The new owners of 201 Munson St. plan to build 392 apartments on a large, vacant formerly industrial site on the Dixwell/Newhallville border — and have been granted an extra year to remove the towering stockpile of clean dirt that has been standing there since last summer.
On Thursday afternoon, the Manhattan-based Ironburgh Organization, the new co-owners of the nearly 13-acre site that used to house the Olin Chemical Company on Munson Street, submitted to the City Plan department a detailed site plan for the development project.
Building off of the plans originally conceived of by Double A Development Partners and presented to the community — and the city — several years ago, the site plan describes a development that will include a total of 392 apartments: 371 in a five-story, 320,000 square-foot wood-frame residential building over a one-story concrete podium, and the rest in 21 three-story townhouses with two-car garages along Munson Street. The central building will also contain 27,000 square feet of leasing and management offices and amenity spaces.
The site will include a total of 478 parking spaces: 156 surface parking spaces, a covered ground level garage with 280 spaces, and the rest in the townhouse garages.

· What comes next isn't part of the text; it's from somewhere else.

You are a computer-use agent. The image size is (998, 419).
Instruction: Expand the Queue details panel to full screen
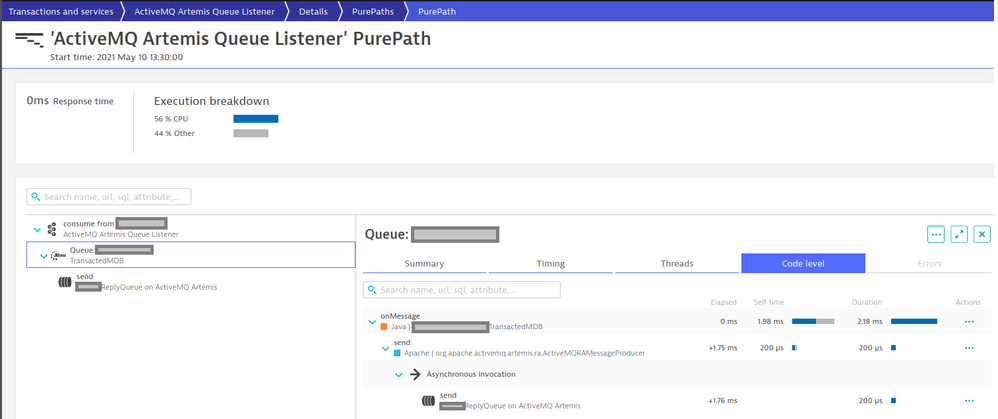pos(959,234)
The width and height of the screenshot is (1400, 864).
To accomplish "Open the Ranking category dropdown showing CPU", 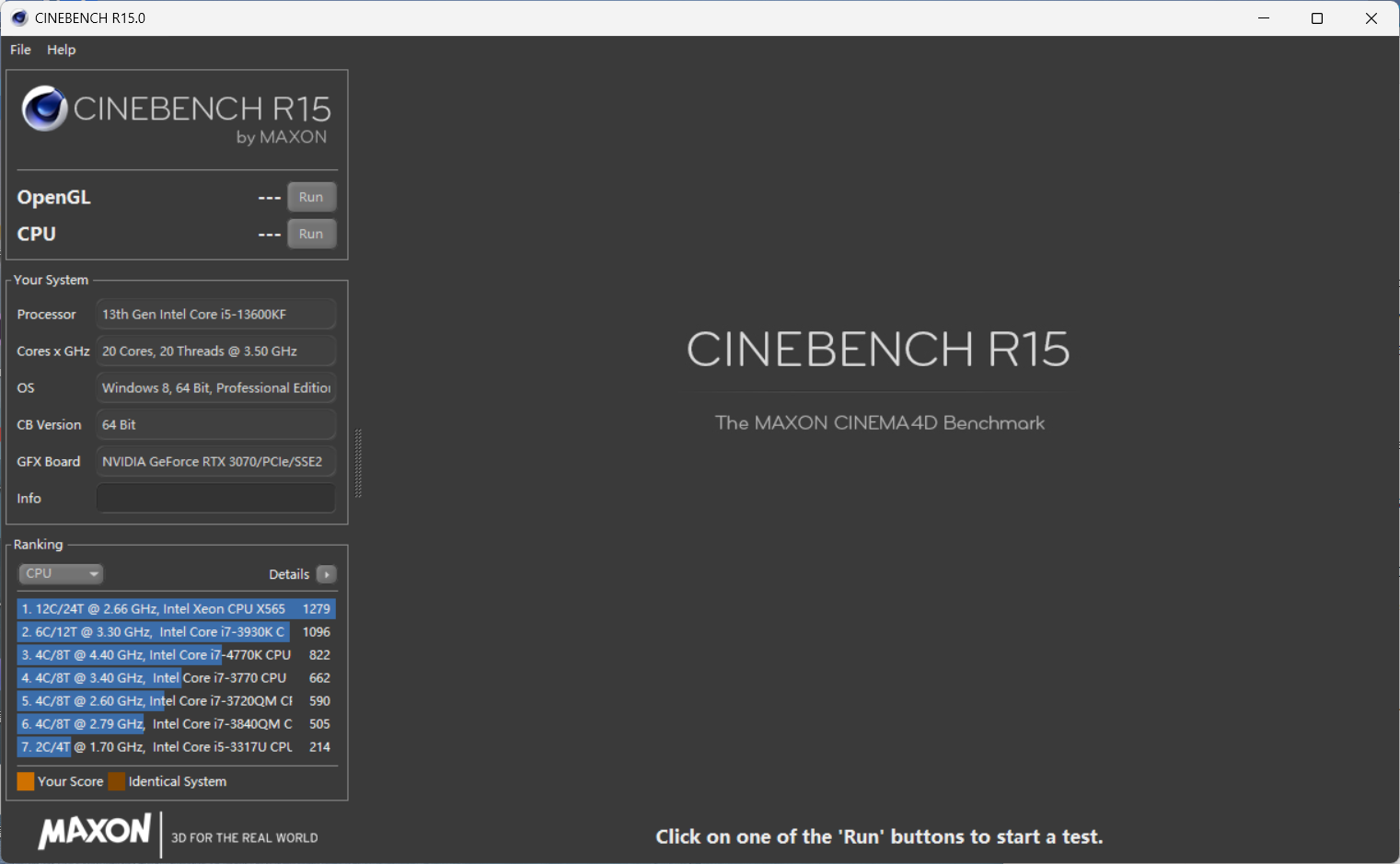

“What we are now submitting for site plan approval has incorporated all of the input from the multiple New Haven community meetings and multiple New Haven City Plan Commission meetings that have been held,” the site plan’s accompanying project narrative reads, “and we are now ready to move the project forward.”
Click here and here to download a few of the site plan document submissions.
On Wednesday night, Ironburgh’s Jeffrey Chung received a unanimous approval from the City Plan Commission for a one-year extension to a previously granted special permit regarding the stockpiling of clean soil on the site.
That approval, which resets the stockpile removal date from July 1, 2019 to July 1, 2020, came during the commission’s regular monthly meeting on the second floor of City Hall.
Sitting beside local engineer David Sacco, Chung explained that he and several other new co-owners on the project closed on their purchase of their respective stakes in the development just a few months ago, in April.
While New Canaan-based developer Doug Gray also still owns a significant portion of the project, Gray’s original development partner, the Brent Anderson, is now out.
“At this time we’re ready to really start the work,” Chung said. Assuming that the project wins site plan approval from the City Plan Commission next month, he said, the new ownership team plans to begin construction later this year or early next year.
As construction begins, the developers will need to use the 26,000 cubic feet of clean dirt currently stockpiled on the site to remediate and encapsulate the remaining lead-contaminated earth.
“We couldn’t move the dirt until we had a formal solution that was fully laid out,” he said.
“When will the start of that construction affect the pile?” asked City Plan Commission Chair Ed Mattison.
“The pile is going to be depleted largely in the first phase,” Chung replied. All of the clean dirt will be used up by the new removal deadline of July 1, 2020, he promised.
Dixwell resident Crystal Gooding asked Chung and Sacco what they are doing right now to protect residents from the impact of dirt being disturbed from the large stockpile and flying into the homes of neighboring residents. She’s heard complaints from people who live nearby, she said, who have told her that on windy and rainy days, dirt has flown into their living rooms and bedrooms.
Sacco said that a local contractor has installed erosion control measures such as “infiltration swales” around the site designed to catch stormwater runoff. The stockpile has also been “stabilized” with seeded grass, he said, which should minimize the capacity for disturbance of the dirt on windy days.
“If there are ongoing issues,” he said. “It’s something we will look into and try to address.”
Prospect Hill/Newhallville Alder Steve Winter, who represents the area that covers 201 Munson St., said that he frequently hears concerns from Shelton Avenue neighbors about those very “massive, prehistoric weeds” on the stockpile.
He said that he and neighbors are very concerned about the site being maintained and cared for, and that it has been far too long since any representative from the development team has updated the neighborhood on what is going on at the site.
Chung promised to appear at an upcoming community management team meeting to discuss the latest plans for the site.
“The site is large,” he said, “and it is our intention to turn it into something much nicer looking.”
Westville Alder and City Plan Commissioner Adam Marchand said that extending the timeline by which the developers had to remove the large dirtpile was the most logical thing to do — because if the commission didn’t, the developer would have to remove the clean soil immediately and might not be able to following through on the planned construction project.
“We’re extending a deadline that has already passed,” he added. “Which is certainly not ideal.”